A man at his desk gets a notification that his sale is proceeding smoothly

As many Australians have discovered throughout their lives, purchasing a house is one thing, but selling one is another.

Acquiring real estate can be considered something of a game: the objective is to find ways to show banks and lenders that you have the resources to pay back a mortgage loan. Putting real estate into the market for sale is a whole other ballgame – one that can test the patience of both the seller and the buyer.

What happens once you've sold property, though? When do you actually get the money? Some may think it can take some time, while others may think they can get their hands on it as soon as the purchaser has signed the contract and made a deposit.

While both can be true, depending on the situation, you can usually bank on getting your money earlier, rather than later. How? You have to talk to your solicitor or conveyancer in the early stages of selling the property – that way you'll have a head start in the preparation of the necessary paperwork.

Here is a breakdown of every step of the process, so you'll know where potential snags can occur:

1. Contract of Sale

Whether you choose to sell off a property through auction or private sale, all parties involved will agree on a certain price. Usually the buyer will have to make a deposit of at least 10% of the property value, although in some cases, it can be negotiated.

2. Cooling-off Period

Typically lasting about 2-5 working days, the cooling off period is the time between the agreement to buy and the time when the contract becomes binding. For buyers, this is the time for them to really dive into everything about the property they may have forgotten – if it has prior damages from pest infection, flood or fire and if it went through various renovations, among other things.If you're looking to avoid payment delays, the inspections must go smoothly.

Once this period ended with no issues arising from both parties, especially the buyer, the contract is deemed "unconditional" and is binding.

Each state has its own real estate laws and they differ from each other. The duration of the cooling-off period, whether it can be negotiated between both parties, and the penalties for not honoring the agreement during this period are all dependent on the law on which the property is located. Be sure to check your local state laws.

3. Settlement Period

The end of the finish line is within hand’s reach. The final and the most arduous step, this is where most problems crop up as most of the technical and legal legwork is done.

Generally, the settlement period runs for about 30-90 days, although 60-day period is the most common (aside from New South Wales, where it is usually set for just 42 days). This gives the vendor and the buyer to arrange everything from finances, documents, house cleaning and moving and other details that need to be ironed out before handing out the keys to the new homeowner.

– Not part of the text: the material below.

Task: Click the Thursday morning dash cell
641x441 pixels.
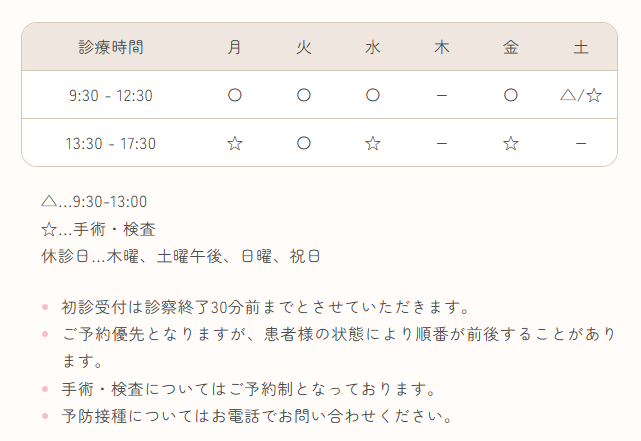Action: tap(442, 96)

To paint a picture of what goes on, here’s a gist of what usually happens during this course:

  • The lender or bank gives the approval to release the buyer’s loan as payment to the property being sold.
  • The buyer (or his/her solicitor) will then authorise the seller to collect the money from their agent where it is being held in trust.
  • Both parties will make any necessary payment adjustments that were accrued during this period.
  • The vendor will now give the title of the property to the buyer while his/her solicitor or bank will make appointments to the registrar general to make arrangements for the transfer and home loan (if applicable).
  • Both parties will give confirmation to the agent that the settlement is a success, thus the turnover of the keys.

The settlement period defines the length at which the vendor can receive the money from the house sale. If the property being sold does not have any prior mortgage commitment, the transition should be straightforward – no wrinkles to iron out.

On the other hand, if the property does have a mortgage on itself, it will take some time and effort to run the transaction that can result in the buyer denying the seller to collect the money.

There are a number of possible things that can occur during this period that can delay the deal, such as the buyer missing the payment deadline, changing the settlement date and issues with the bank or lender.

These problems would not hinder you from selling off the property, but bumps along the road can prolong the process and delay the payout process.